If $B(t)$ is standard Brownian Motion then can we say that $B^2(t) -t $ is a martingale?? Given the following theorem:

If $$ \max_{1<k<n} (t_k-t_{k-1}) \to 0$$ as $n \to \infty$ then

$$\sum_1^n |B(t_k)-B(t_{k-1})|^2 \to T$$ a.s

Many thanks

Answer 1

The theorem you mention shows that the quadratic variation of a Brownian motion on $[0,T]$ equals $T$. This implies in particular that $(B_t^2-t)_{t \geq 0}$ is a martingale.
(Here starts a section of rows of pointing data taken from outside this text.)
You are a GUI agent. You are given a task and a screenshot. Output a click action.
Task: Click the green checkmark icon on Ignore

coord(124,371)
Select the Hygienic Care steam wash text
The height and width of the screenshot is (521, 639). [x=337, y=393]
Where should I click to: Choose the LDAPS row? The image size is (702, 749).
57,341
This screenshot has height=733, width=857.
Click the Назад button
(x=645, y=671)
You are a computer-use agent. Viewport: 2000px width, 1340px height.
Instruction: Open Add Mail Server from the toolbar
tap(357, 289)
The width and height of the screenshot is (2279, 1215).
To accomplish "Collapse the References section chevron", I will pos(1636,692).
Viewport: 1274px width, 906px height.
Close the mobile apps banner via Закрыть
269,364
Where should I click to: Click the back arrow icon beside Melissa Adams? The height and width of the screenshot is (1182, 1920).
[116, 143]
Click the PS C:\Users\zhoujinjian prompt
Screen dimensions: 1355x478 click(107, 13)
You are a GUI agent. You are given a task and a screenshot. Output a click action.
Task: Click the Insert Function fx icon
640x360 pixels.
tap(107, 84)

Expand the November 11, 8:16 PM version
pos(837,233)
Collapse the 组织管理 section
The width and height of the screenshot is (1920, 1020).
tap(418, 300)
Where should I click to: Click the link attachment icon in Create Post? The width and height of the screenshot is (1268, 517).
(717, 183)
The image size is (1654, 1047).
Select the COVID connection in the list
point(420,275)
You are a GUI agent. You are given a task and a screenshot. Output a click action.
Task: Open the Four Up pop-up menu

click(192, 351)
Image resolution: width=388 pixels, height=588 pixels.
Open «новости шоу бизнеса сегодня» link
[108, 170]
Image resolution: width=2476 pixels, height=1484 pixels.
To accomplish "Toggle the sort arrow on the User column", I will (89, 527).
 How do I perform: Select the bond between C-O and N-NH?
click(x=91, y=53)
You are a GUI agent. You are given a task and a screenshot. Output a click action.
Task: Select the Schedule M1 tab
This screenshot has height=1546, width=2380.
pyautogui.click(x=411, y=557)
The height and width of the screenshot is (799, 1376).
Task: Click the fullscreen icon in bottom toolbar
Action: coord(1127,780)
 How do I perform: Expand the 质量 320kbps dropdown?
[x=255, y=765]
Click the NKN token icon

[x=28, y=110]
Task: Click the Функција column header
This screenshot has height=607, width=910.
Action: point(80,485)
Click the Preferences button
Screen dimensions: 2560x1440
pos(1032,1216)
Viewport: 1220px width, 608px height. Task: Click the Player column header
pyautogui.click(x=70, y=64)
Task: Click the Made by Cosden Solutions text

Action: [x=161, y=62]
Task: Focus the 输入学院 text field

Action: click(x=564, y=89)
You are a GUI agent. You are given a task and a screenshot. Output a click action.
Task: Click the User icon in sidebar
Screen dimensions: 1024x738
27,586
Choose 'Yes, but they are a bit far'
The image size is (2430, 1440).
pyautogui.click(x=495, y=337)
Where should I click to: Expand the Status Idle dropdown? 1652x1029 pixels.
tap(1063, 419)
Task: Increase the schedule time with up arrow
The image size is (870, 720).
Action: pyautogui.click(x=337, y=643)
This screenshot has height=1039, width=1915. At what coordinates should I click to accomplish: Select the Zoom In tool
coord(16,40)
But actually, this argumentation is overkill since the martingale property follows readily from the properties of a Brownian motion:

Let $s \leq t$. Obviously,

$$B_t^2 = ((B_t-B_s)+B_s)^2 = (B_t-B_s)^2 + 2 B_s \cdot (B_t-B_s) + B_s^2$$

Using that $B_t-B_s$ is independent of $\mathcal{F}_s$, $B_s$ is $\mathcal{F}_s$-measurable and $\mathbb{E}(B_r)=0$ for any $r \geq 0$, we find

$$\begin{align*} \mathbb{E}(B_t^2-t \mid \mathcal{F}_s) &= \mathbb{E}((B_t-B_s)^2 \mid \mathcal{F}_s) + 2 \mathbb{E}(B_s \cdot (B_t-B_s) \mid \mathcal{F}_s) + \mathbb{E}(B_s^2 \mid \mathcal{F}_s) -t \\ &= \mathbb{E}((B_t-B_s)^2) + 2B_s \cdot \mathbb{E}(B_t-B_s) + B_s^2-t \end{align*}$$

By the stationarity of the increments, $B_t-B_s \sim B_{t-s}$. From $\mathbb{E}(B_{t-s}^2)=t-s$ and $\mathbb{E}(B_{t-s})=0$ we conclude

$$\mathbb{E}(B_t^2-t \mid \mathcal{F}_s) = (t-s)+B_s^2-t = B_s^2-s$$

This shows that $(B_t^2-t)_{t \geq 0}$ is a martingale.